Dive Brief:
- Kansas legislators are considering a bill that would allow the Wichita Area Technical College to become the School of Technology and Applied Science at Wichita State University.
- The Wichita Eagle reports that the two schools have been discussing a merger or consolidation for months, and the Senate bill would chart a path for the technical college faculty to become WSU employees and students to graduate with WSU degrees.

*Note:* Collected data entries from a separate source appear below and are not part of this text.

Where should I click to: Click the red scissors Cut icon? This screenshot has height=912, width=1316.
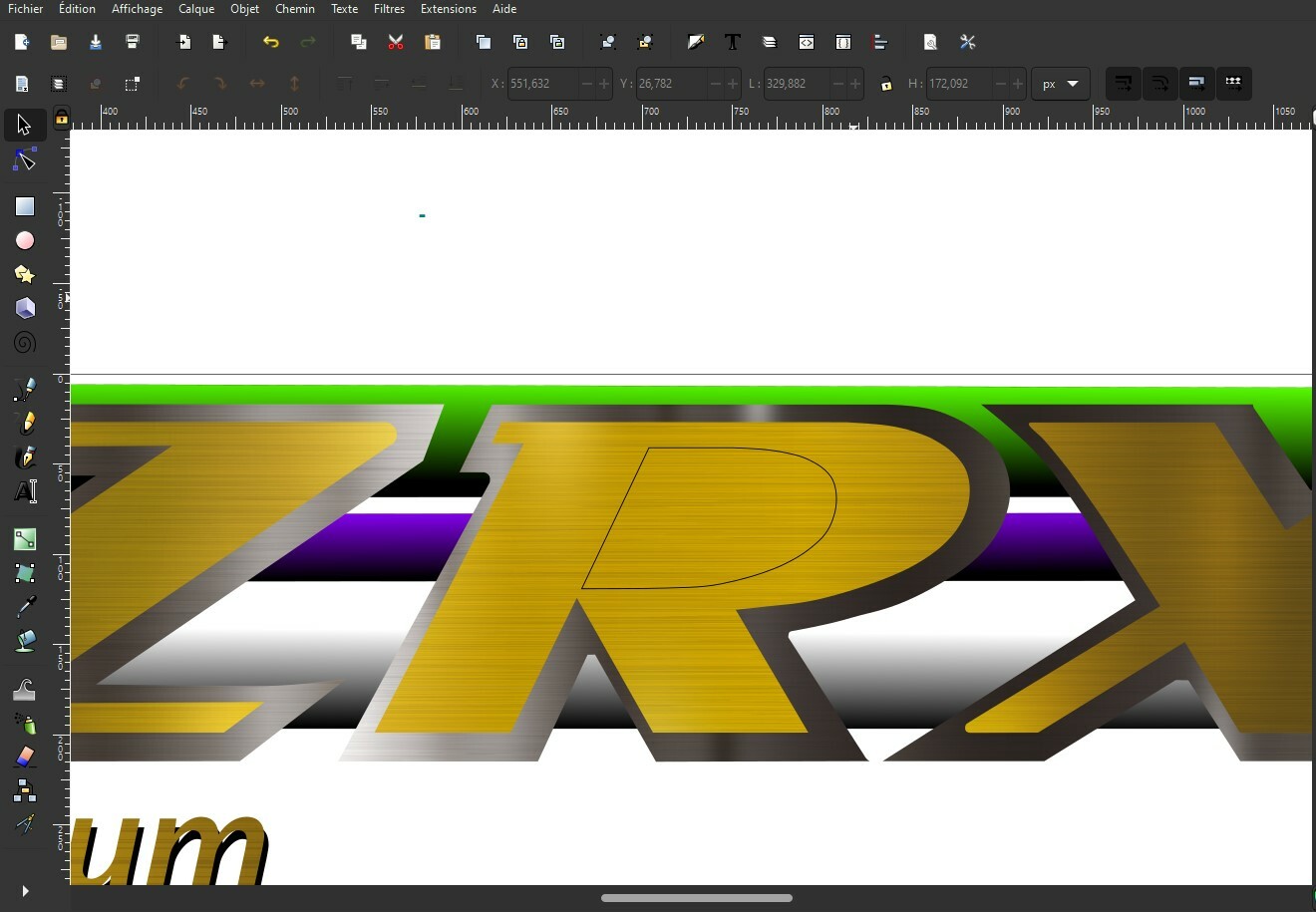[396, 42]
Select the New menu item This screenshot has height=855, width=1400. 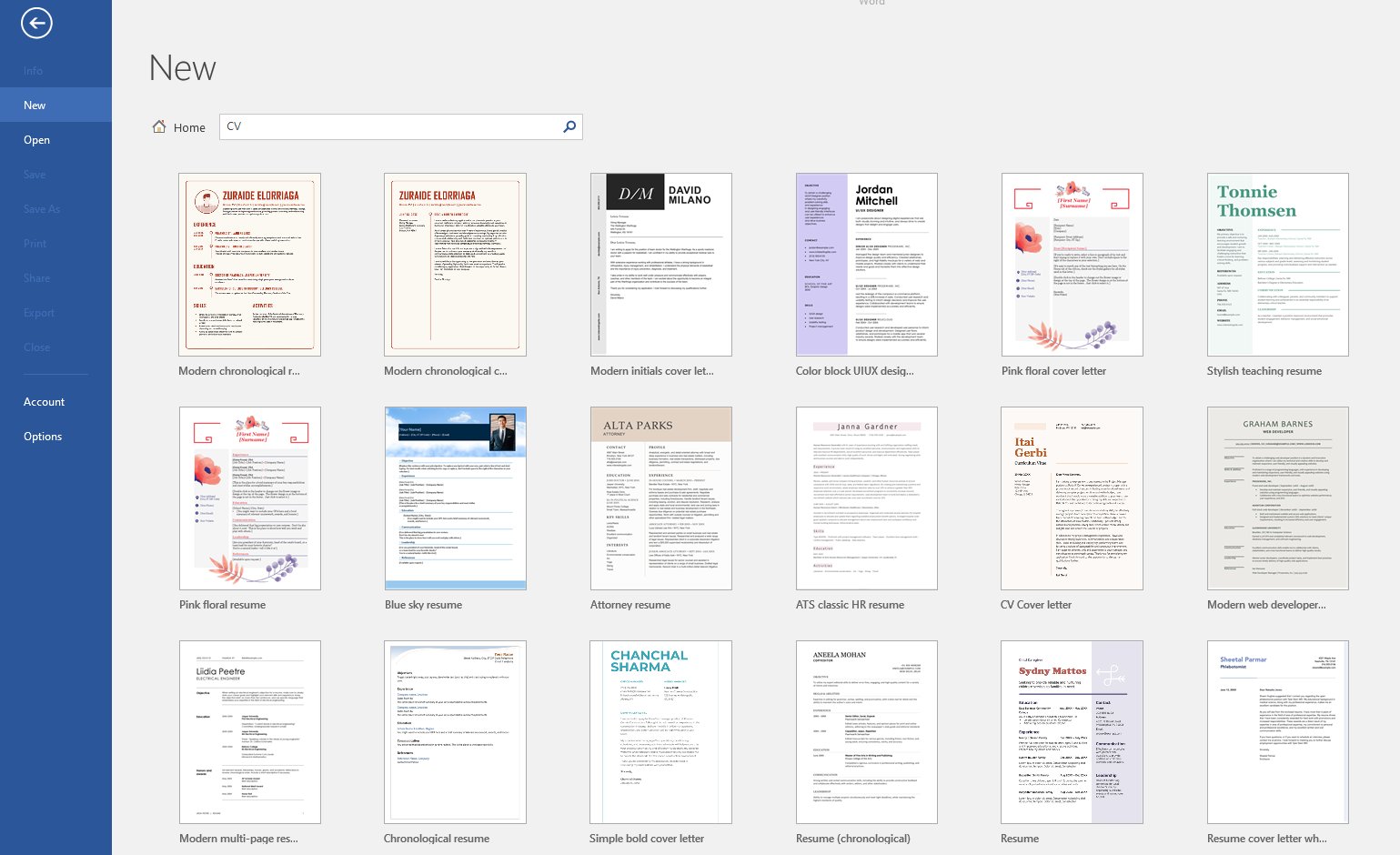click(x=35, y=106)
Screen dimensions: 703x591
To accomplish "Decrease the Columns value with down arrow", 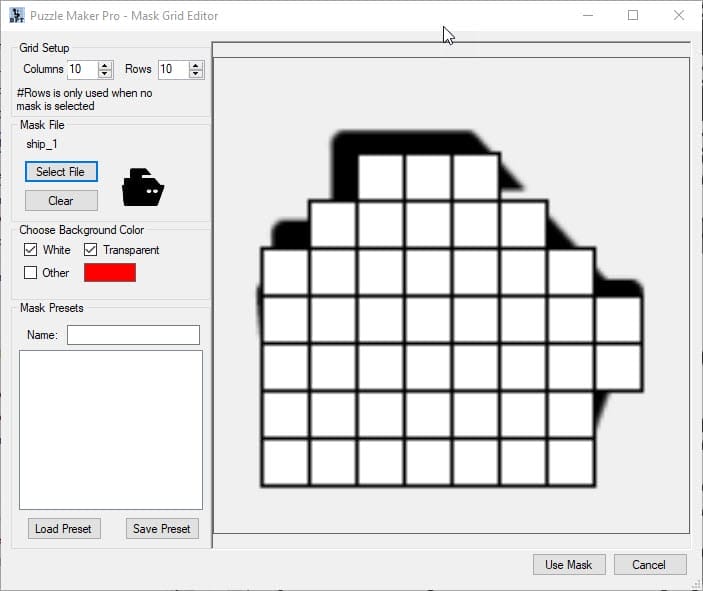I will tap(105, 74).
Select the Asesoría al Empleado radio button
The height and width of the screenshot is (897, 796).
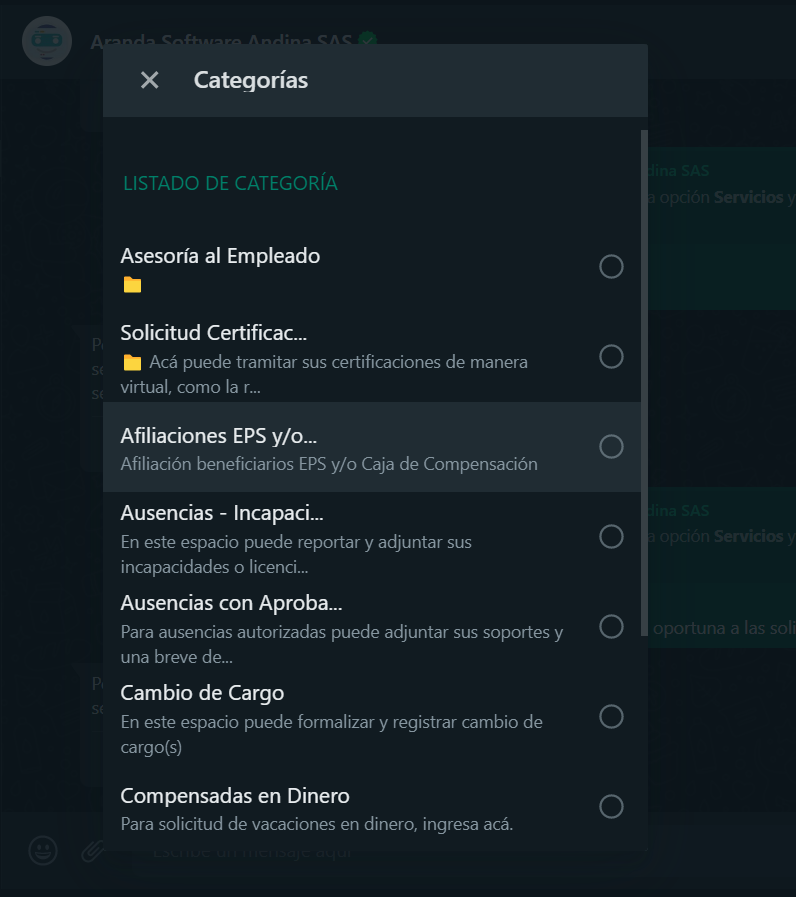[x=611, y=267]
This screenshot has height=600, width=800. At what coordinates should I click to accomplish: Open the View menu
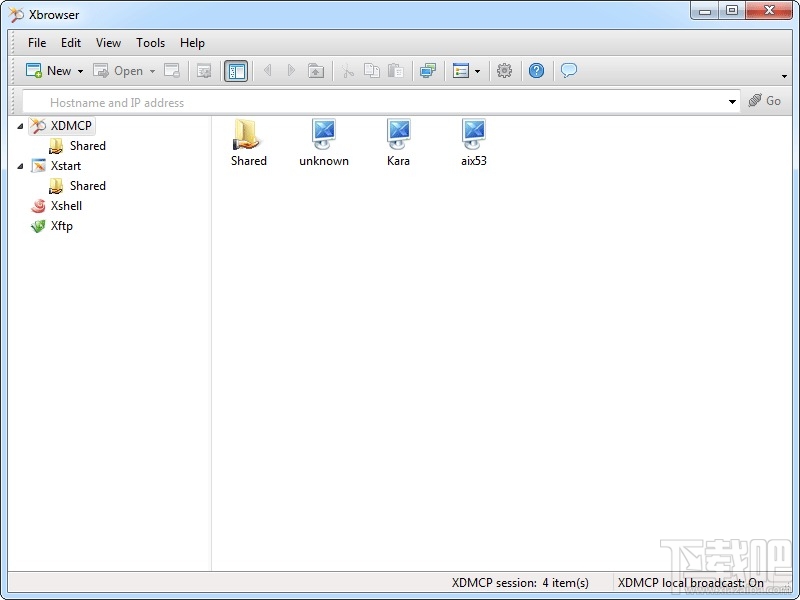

- The proposal builds upon the Shocker Pathway, which lets students begin their associate degrees at WATC and finish at WSU, but the move could still be a few years off as anything approved by the legislature would go before the Kansas Board of Regents and need to be signed off by the university’s accreditor.
Dive Insight:
The Wichita Area Technical College has a more open admissions policy than Wichita State University, and its courses are cheaper per-credit. Officials seem to want to maintain the affordability and access of the technical college once it gets folded into the larger university. And while restructuring is expected, the technical college may be able to retain its entire faculty and staff through the transition.
Mergers and consolidations are becoming more common as colleges and universities adapt to a more competitive higher education environment that, in some parts of the country, has fewer graduating high schoolers to recruit, thanks to changing demographics. The key to moving forward with such plans is to begin exploring options before institutional finances are in such bad shape to be unattractive to potential partners.